Settled in, thoughts turn to cocktail/vape hour and supper. Tasha is a very imaginative chef. Most nights she prepares something she has not made before, and it always comes out amazing! Last year’s nine-day cruise saw us sitting outside every evening for supper and a gorgeous sunset light show. Whether due to heavy rains this year or something else, the mosquitos have largely shut down that option. Instead, we take in our solar LED lights from up on deck to our fold-down table in the salon and enjoy a candlelit supper. We benefit from having a heat exchanger in our engine such that often we get to wash dinner dishes in hot water, unless we’ve already used it for hot showers. We’ve also used our camping sun shower—a black plastic bag and spray nozzle that heats up in the sun—both on deck and in our head for less luxurious but still hot showers. Sometimes we augment the hot water in the solar shower by heating some on the stove. These hot showers have been deliciously satisfying, only exceeded by the three lengthy ones we’ve had ashore. Another shower alternative is a quick saltwater dip in the ice cold Maine ocean followed by a warm water rinse from the hose in the cockpit. The outdoor showers are heavenly, especially when we have privacy from other boats. Sailing done for the day, we often play music, dance, sing, read out loud to each other from our small library, do the New Yorker crossword puzzles with some success, play Boggle, write in our journals, play keyboard and guitar, or just plain veg! Even on cold, rainy days when we’re sitting at anchor, we’re never bored.
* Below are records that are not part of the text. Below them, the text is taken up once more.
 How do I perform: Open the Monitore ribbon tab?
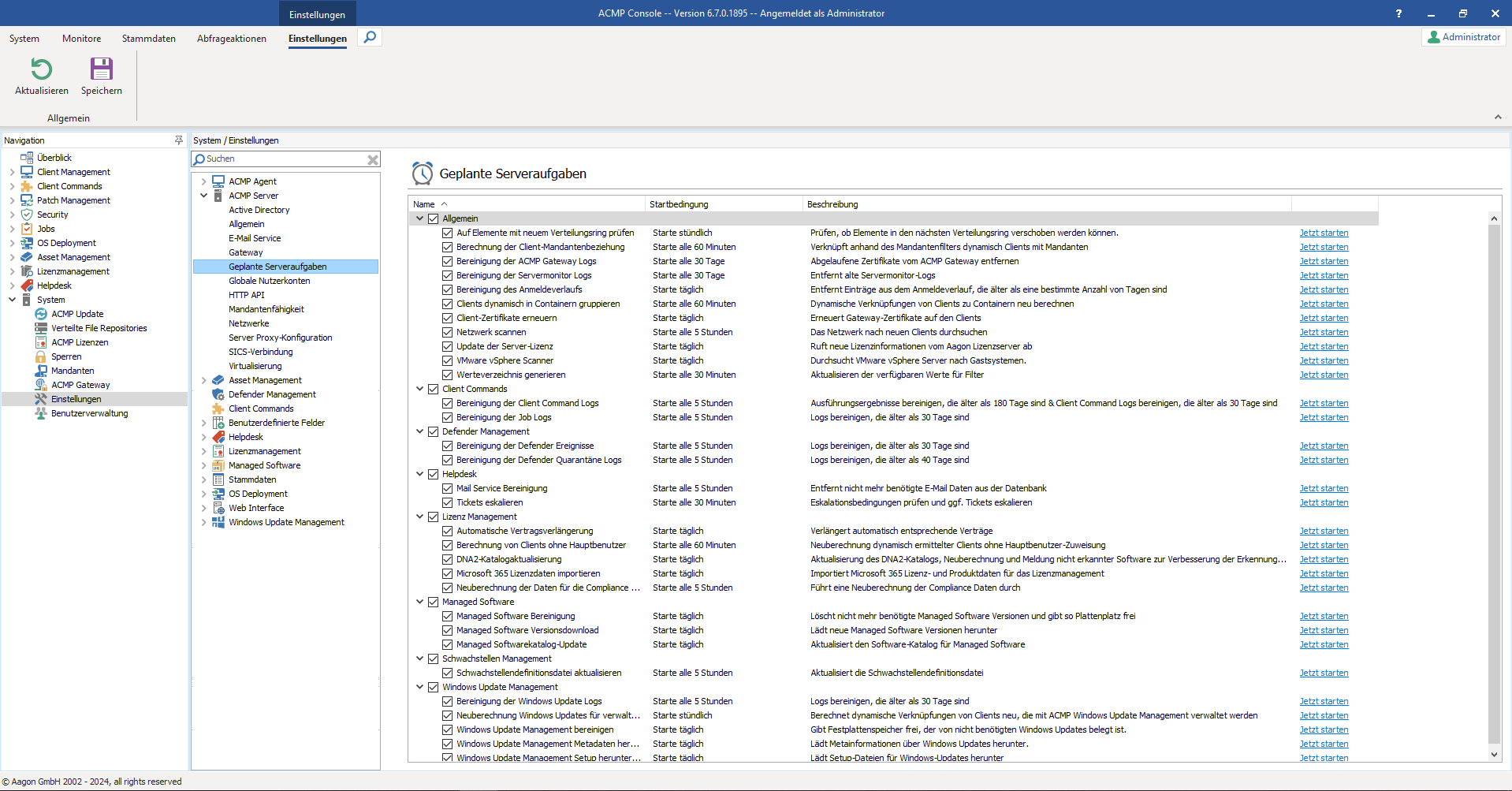pos(81,39)
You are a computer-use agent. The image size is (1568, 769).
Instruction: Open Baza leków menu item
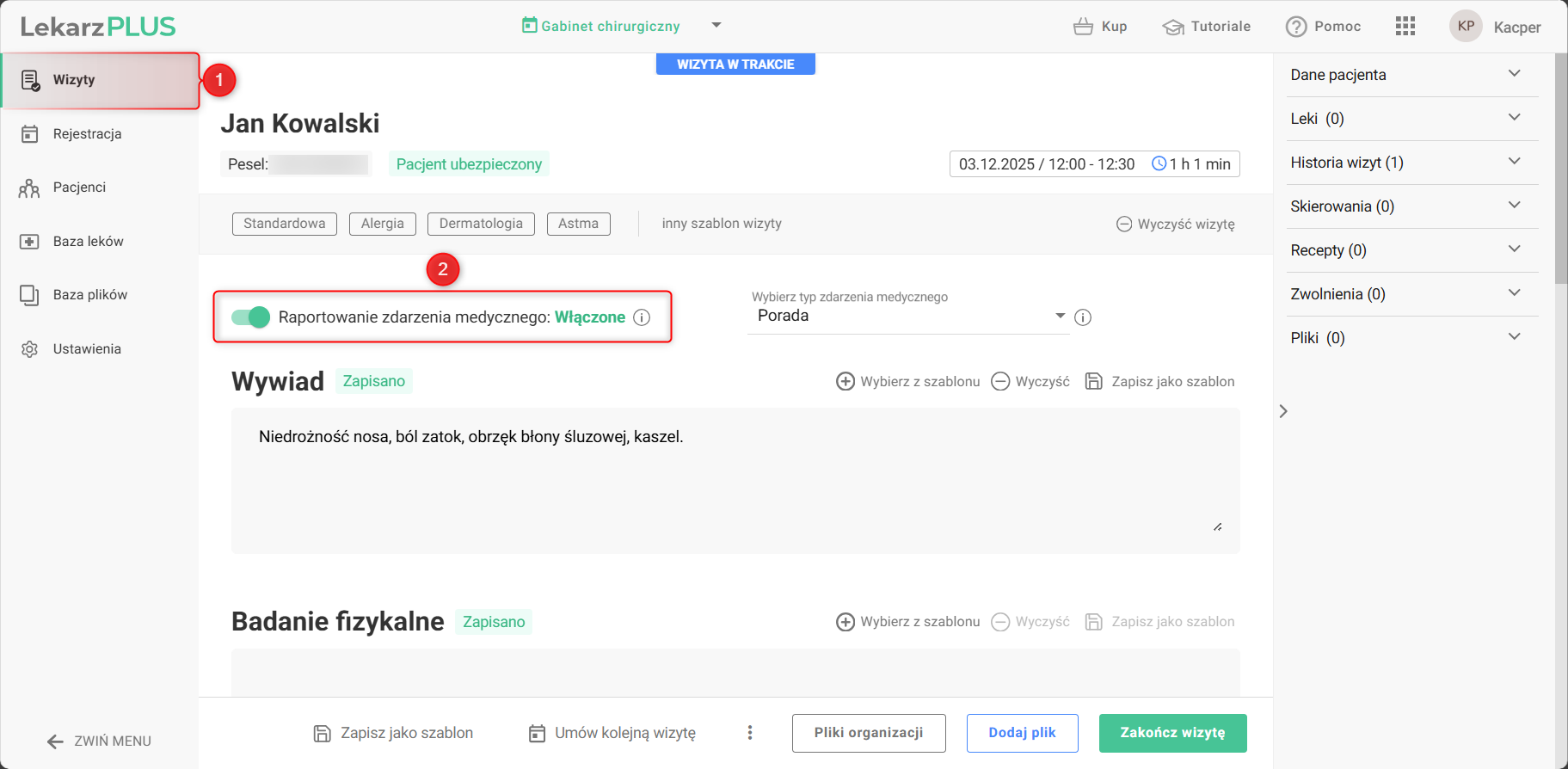point(88,242)
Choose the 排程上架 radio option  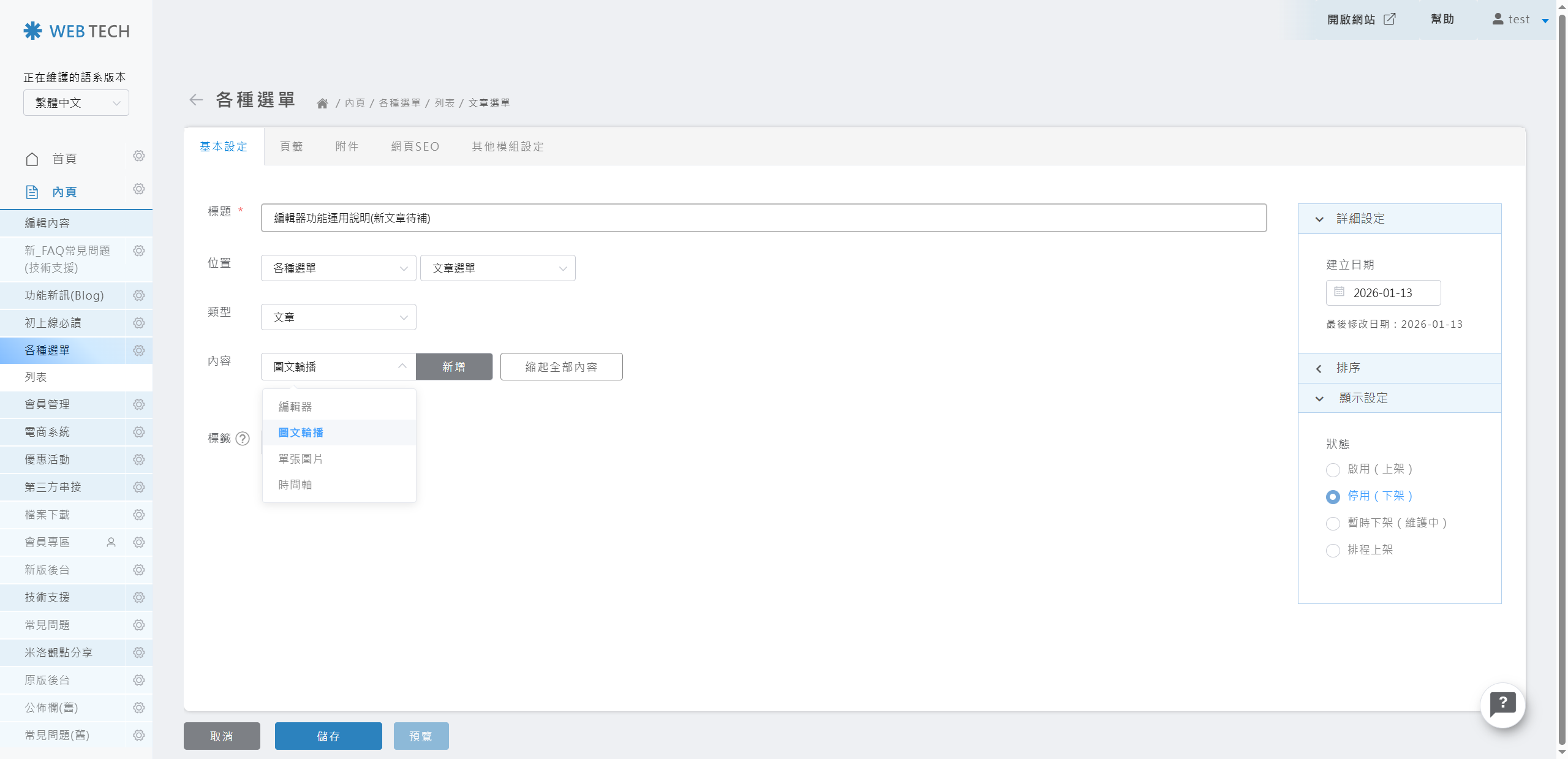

We have two grand living spaces: the salon and the cockpit. The salon includes two luxurious couches surrounding “the dance floor,” with a fold-down table for eating. Visually, the salon includes the galley and the navigation station so feels even larger. The warm wood interior with high windows makes it feel super cozy and like a luxurious lodge at sea. The cockpit, on the other hand, is out in the elements, which include sun, wind, and rain, as well as long vistas even when we’re anchored in a cove. Because the boat is only tethered at the bow, it spins so the view changes from moment to moment. Between the salon and the cockpit is the dodger (ghosted in the diagram), which is a protective wind and sun screen that can be thought of as a covered porch between the interior and exterior. When one of is sailing, the other is most likely out of the sun and wind under the dodger. Unlike most dodgers, ours has plastic glass all the way around, which means we have full visibility from the cockpit. We have a second dining table in the cockpit that folds up from the steering pedestal where we eat al fresco as often as possible. We’ve also rigged up an extension to the dodger (see Will’s watercolor painting) that shelters the entire cockpit from sun or rain. With today’s high 80-degree temperatures, this is where we’re lounging right now.

Though it feels like a whole different world out here, we’re still only a couple of hours from Portland by car. While we’ve visited over 40 harbors and seen an astonishing variety of landscape, what’s constant is the green water beneath us. Yet with 4000 islands in Maine, we still have a lot to explore, and the boat has provided us with everything we need—we long for nothing.